An executive with PBF did not return a call seeking comment.
Meanwhile, in what is likely to prove an even bigger burden for refinery operators, the air district board last month voted to phase out the 22-year-old cap-and-trade program, known as Reclaim.
Refineries have consistently been some of the biggest facilities in the program, which oil industry representatives said has given them the flexibility to meet declining emissions caps.
But environmental groups and other opponents said the program was too generous to facility participants in setting prices and allocations for emission reduction credits, allowing refineries and other participants to forestall installing pollution control equipment. They sought to have the program scrapped and replaced with traditional “command-control” regulation in which the district requires specific pollution control measures to be taken by specific deadlines.
After the vote to eventually scrap Reclaim, district staffers next week are scheduled to report back to the board on a time table for ending the program and a start to mapping out the replacement command-control regulations. Phil Fine, the air district’s deputy executive officer, said Reclaim could be phased out by about 2025, toward the midpoint for enacting the replacement rules.
But Umenhofer, the oil industry representative, said this will be an aggressive schedule for refinery operators.
“In many cases, you’re talking about pollution control technology that doesn’t exist today,” he said. “And refinery operators won’t have the option of incorporating this new technology when they expand their operations; instead, they will have to go back and retrofit existing operations, which is much more expensive.”
Industry analyst Hackett said that rather than retrofitting equipment, some refinery operators might choose not to make those huge expenditures and instead take units off-line. If that happens, supplies of refined oil and gas could be constrained.
Some might even decide to exit the market instead of facing such a choice, he said.
More immediately, the air district must soon decide whether to certify an environmental impact report for the merger of Tesoro’s refinery operations in Carson and Wilmington, thereby giving final approval for the $460 million project that would create the largest refinery on the West Coast.

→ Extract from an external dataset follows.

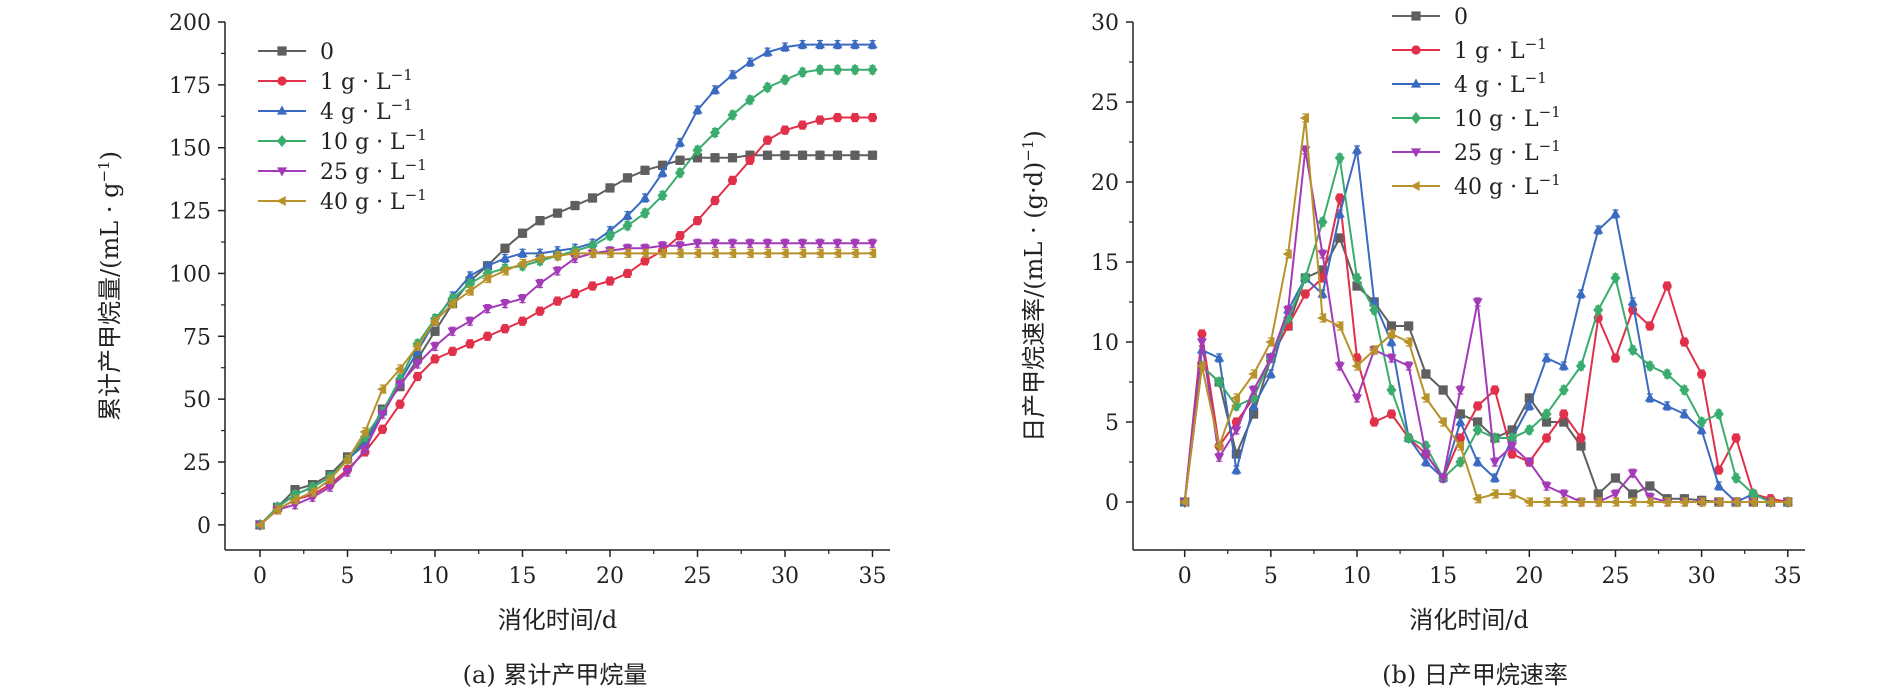 The height and width of the screenshot is (697, 1890). What do you see at coordinates (1508, 152) in the screenshot?
I see `legend-label: 25 g · L−1` at bounding box center [1508, 152].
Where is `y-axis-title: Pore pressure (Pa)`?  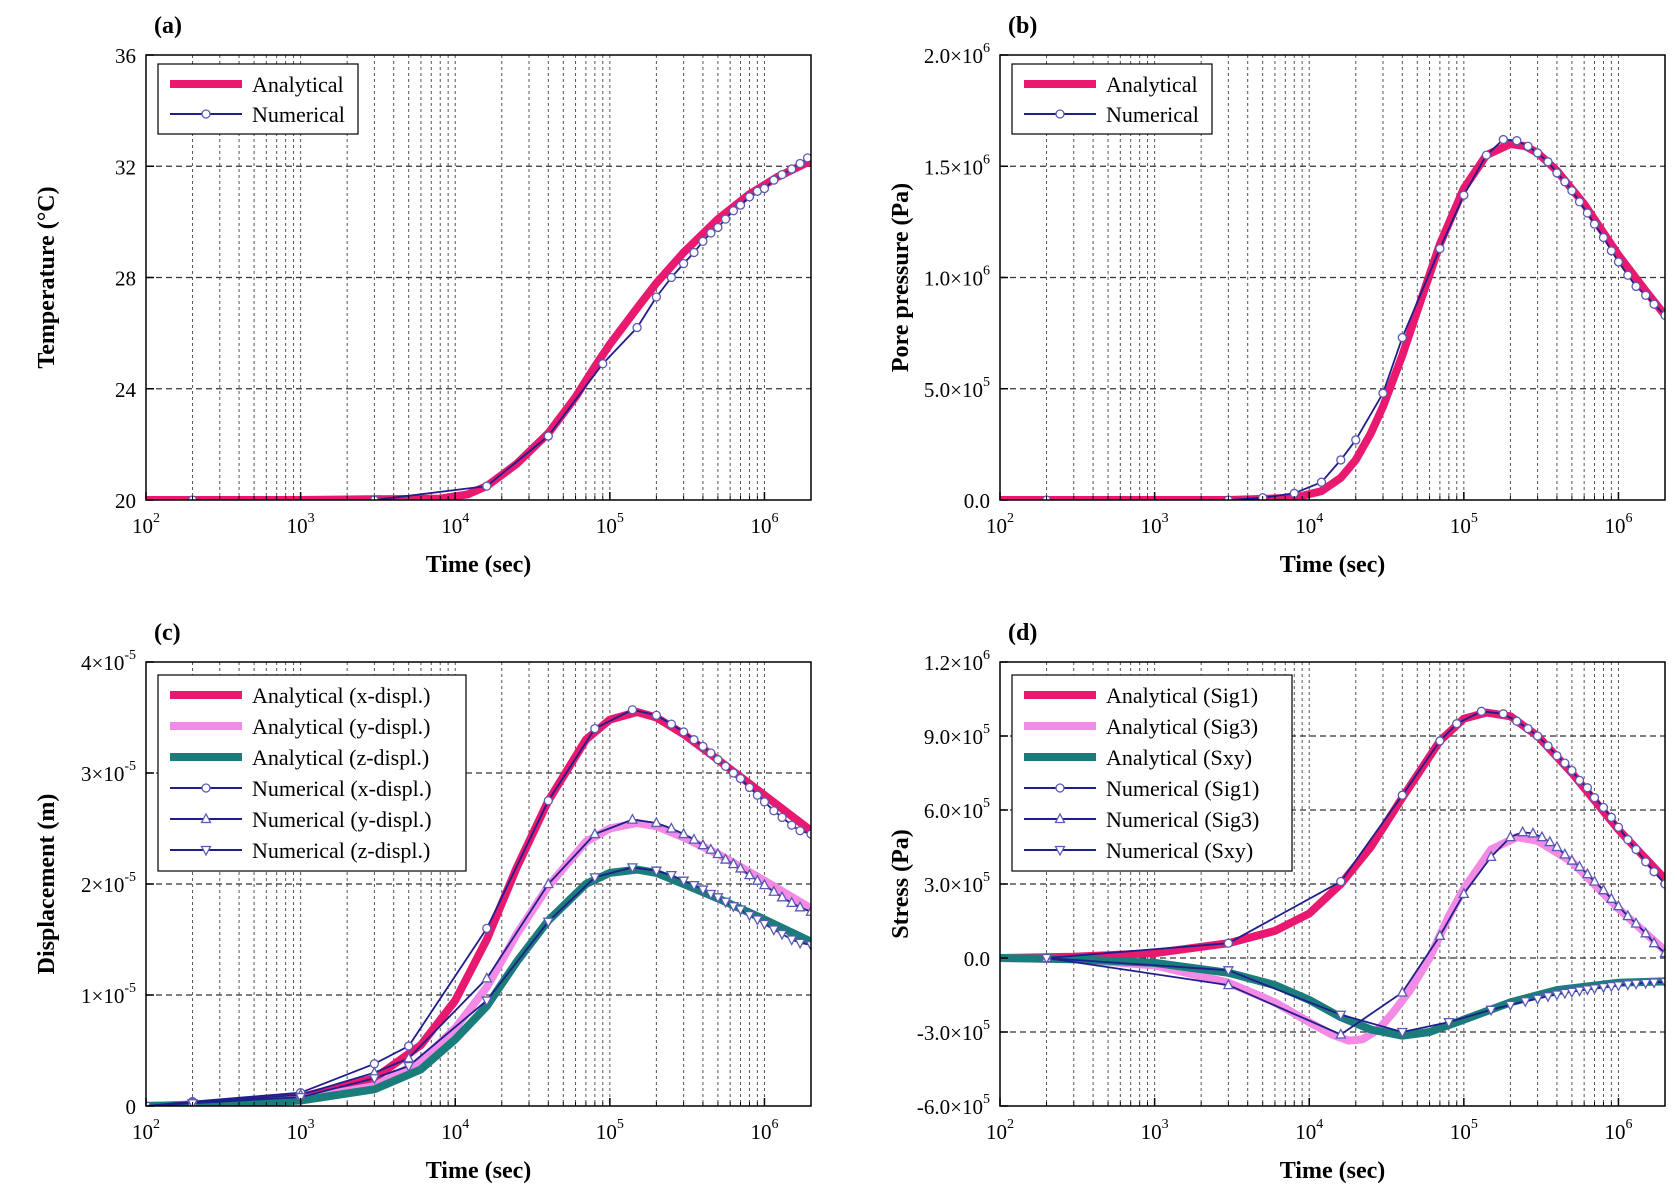 y-axis-title: Pore pressure (Pa) is located at coordinates (901, 278).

Besides consolidating and connecting operations at the adjacent sites, the project calls for construction of eight large fuel storage tanks to replace two smaller current ones.

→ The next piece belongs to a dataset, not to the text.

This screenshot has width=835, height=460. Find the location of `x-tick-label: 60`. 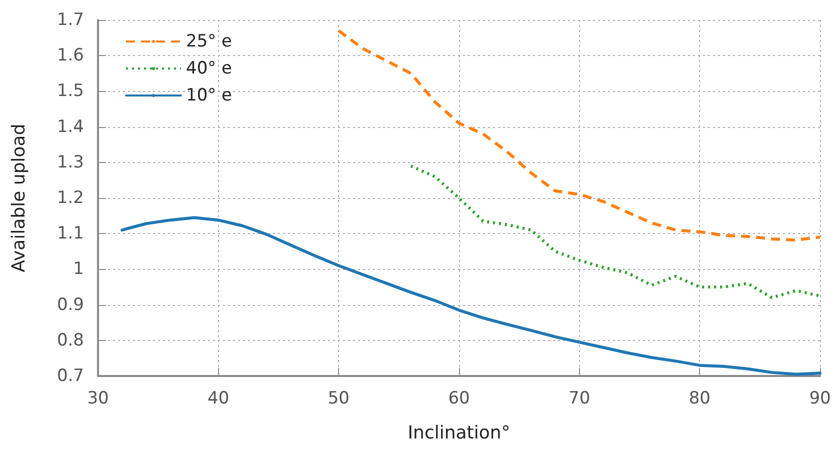

x-tick-label: 60 is located at coordinates (459, 398).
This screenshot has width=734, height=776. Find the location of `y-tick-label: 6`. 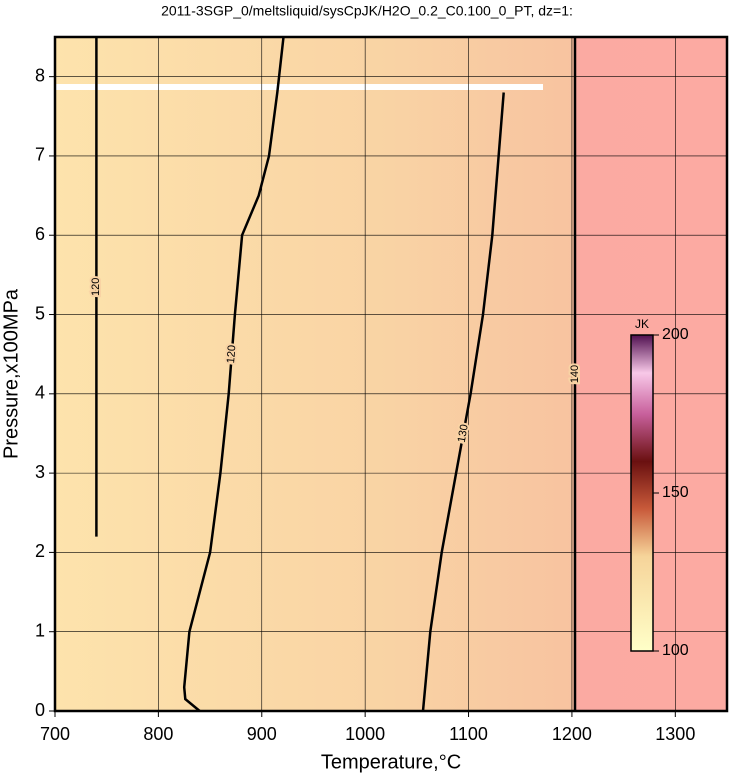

According to Ken Dami, Tesoro’s director of government and public affairs for Southern California, this additional storage capacity will mean fewer oil vessel trips to the Port of Long Beach, since more oil can be offloaded into the tanks each time.

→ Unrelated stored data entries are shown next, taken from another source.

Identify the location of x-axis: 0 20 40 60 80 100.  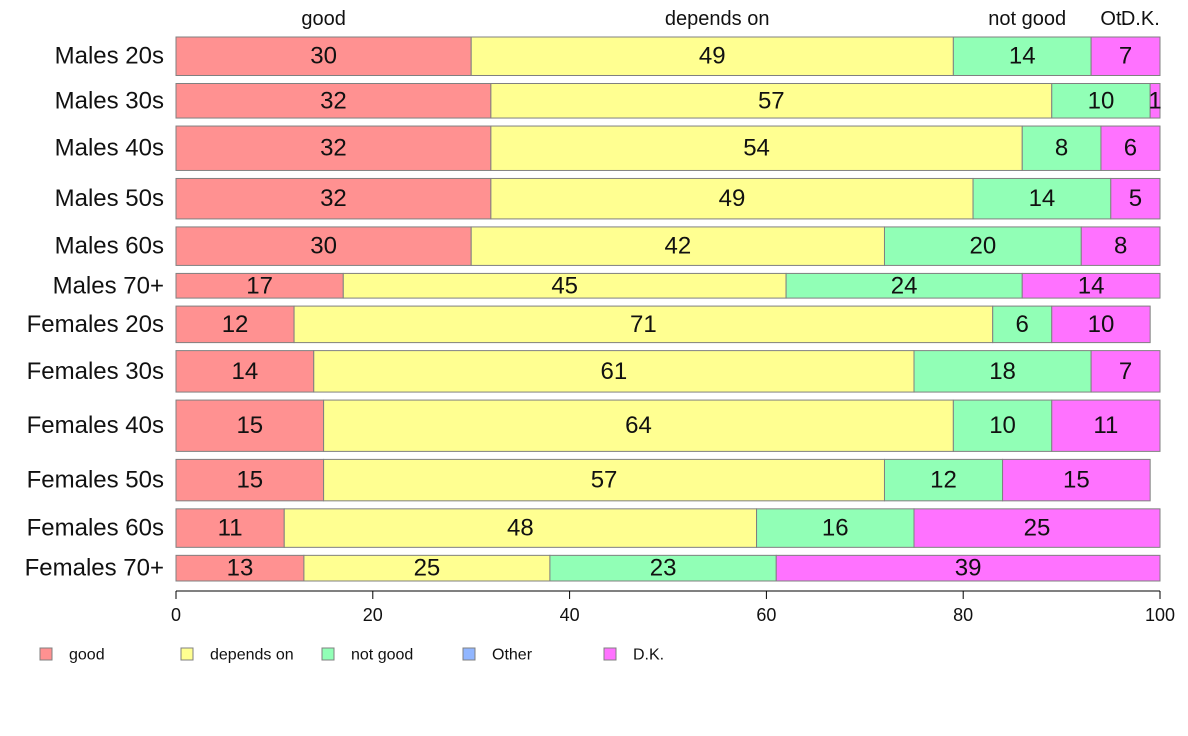
(673, 608).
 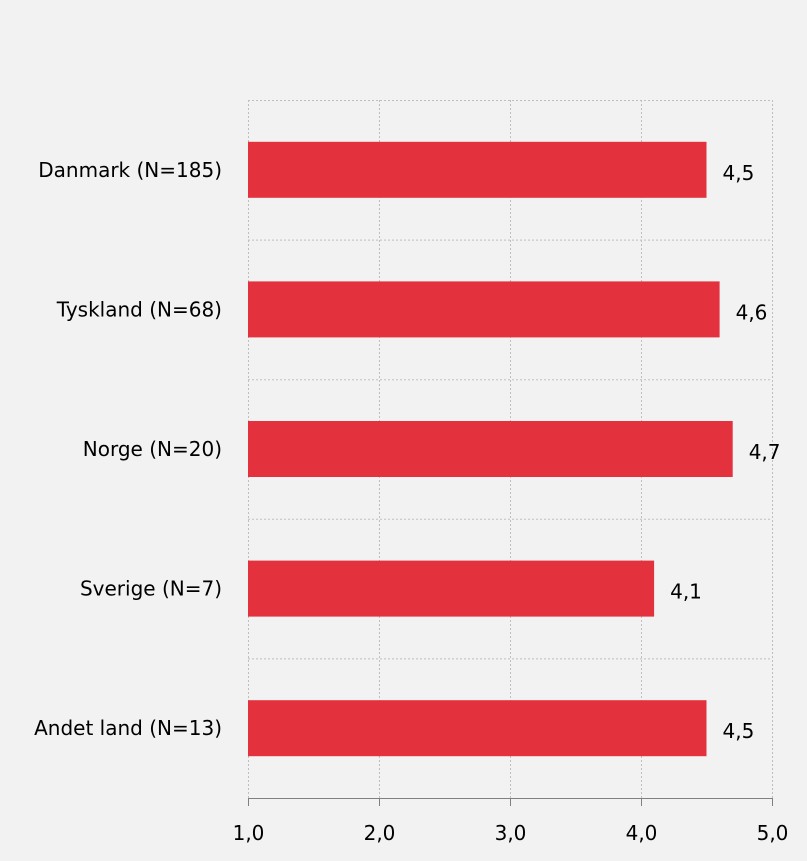 I want to click on data-label-2: 4,7, so click(x=765, y=452).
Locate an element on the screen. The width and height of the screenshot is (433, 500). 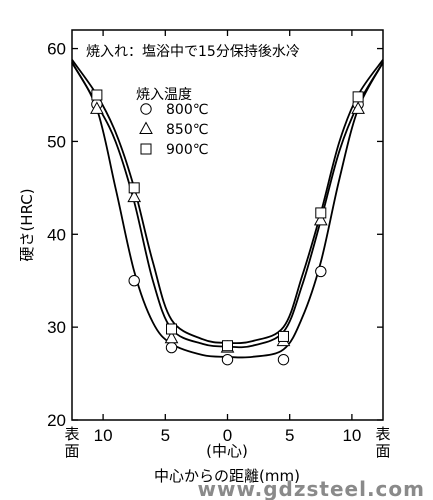
x-edge-label-right: 表面 is located at coordinates (382, 442).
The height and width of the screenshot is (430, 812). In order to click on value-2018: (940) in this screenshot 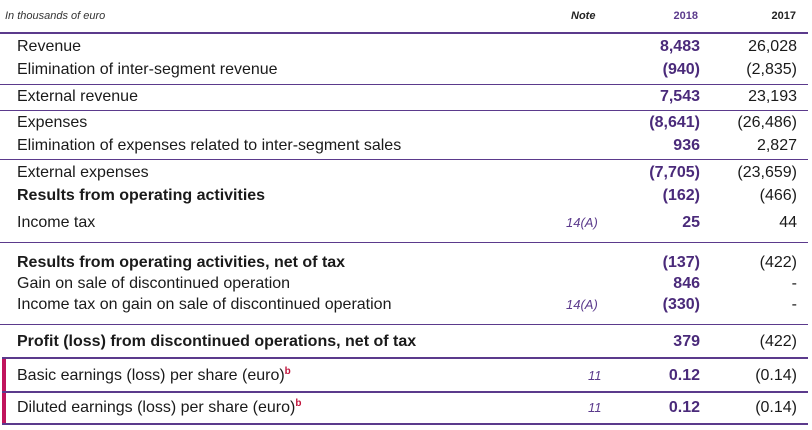, I will do `click(681, 70)`.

May, of Communities for a Better Environment, and other opponents of the merger said its real purpose is to allow Tesoro to import dirtier and more volatile crude oil from North Dakota and Canada. They want the district to reopen the environmental review process to take this and other points into account.
Dami said in a statement there would be no change in the type of oil processed after the project is complete.
If the air district decides to reopen the environmental review process, it would send a signal to the industry that rehabilitating or expanding refineries in the county will be quite difficult, analyst Hackett said.
“It will mean Tesoro has taken years to get to this point in its permitting for their integration project and still no permit,” he said. “If you want to buy a refinery, you want to make changes to make it run better and more efficiently. But with these regulations and actions by the AQMD, if you need a permit, you just can’t get one. That will deter much needed investment.”